I’m that mother that you see at the park. The one who has one eye on their child and another on their phone. Funnily enough, I don’t feel that I’m being watched by other mothers and I don’t feel like I’m being judged. I’ve never had anyone give me a look that says “you’re a crap mum” but that might also be because I’m too busy judging myself to notice. Or it could also be because I don’t actually think mothers are as judgmental as the media makes us out to be. I could not give a toss about what other parents are doing at the park, I sure as hell don’t notice, nor care, if they are on the phone. I’m usually too busy wondering where they got their cool jeans from or where they get their hair done because I wish my blonde looked like that.

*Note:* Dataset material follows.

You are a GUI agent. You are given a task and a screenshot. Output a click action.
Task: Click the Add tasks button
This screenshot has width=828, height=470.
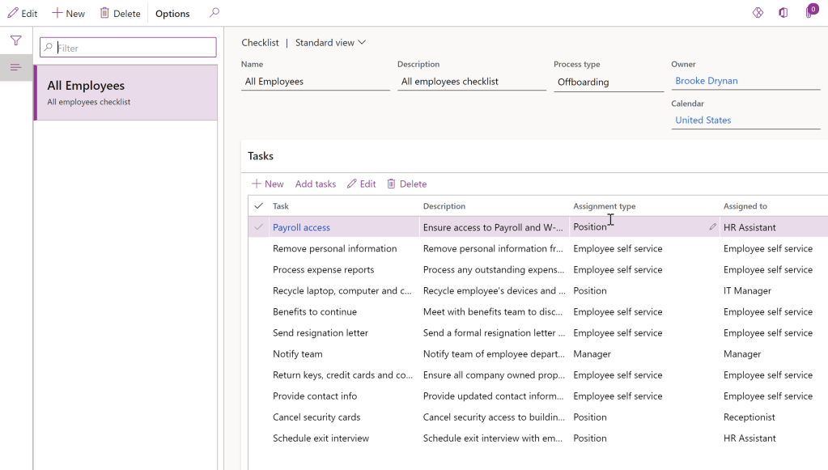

Back to me being on the phone.
I work in the office four days per week and on day five I’m at home with Charlie. MM and I run a business that is quite reactive and driven by client needs. I’m not on the phone at the park because I’m spellbound by all the shiny-pretty- things-captured-with-a-vintage-filter on Instagram but I’m checking emails from clients who have needs that I need to almost always be on top of. This isn’t poor planning from a business point of view, it’s the reality of being a small business owner and a mother. My heart might be raising this little human being but the business is paying for it. Have you been to Pottery Barn lately?
But I’m not an idiot. I choose my moments as well as I can. I’ll wait until Charlie is sitting on the ground collecting tree nuts dinosaur eggs before I quickly smash out an email. I’m not filling temp bookings whilst he is running wild across the park terrorising the poor Ibis or eating some other kid’s banana that he found on the ground. I feel perpetually guilty about a lot of things I do, motherhood and guilt are a bit like cookies and cream, they go together beautifully but they aren’t a healthy habit. I have a complicated relationship with guilt, I’m actually very good at it. An expert really. I do wonder where it all came from. That inner voice that is judging my own decisions and feeling crap regardless of the choice I make. How do you unsubscribe from that way of thinking?
Stuffed if I know.
There’s a lot of bullshit about judgey mothers and who is winning at motherhood. I’m not even in the race because I’m too busy running my own crazy marathon but I do question if judgement really does exist as much as we say it does? Ironically I was far more judgemental about parenting before I became a mother and that’s because I was a complete moron. I became a mother and I’m still working my way through the humble pie in the fridge.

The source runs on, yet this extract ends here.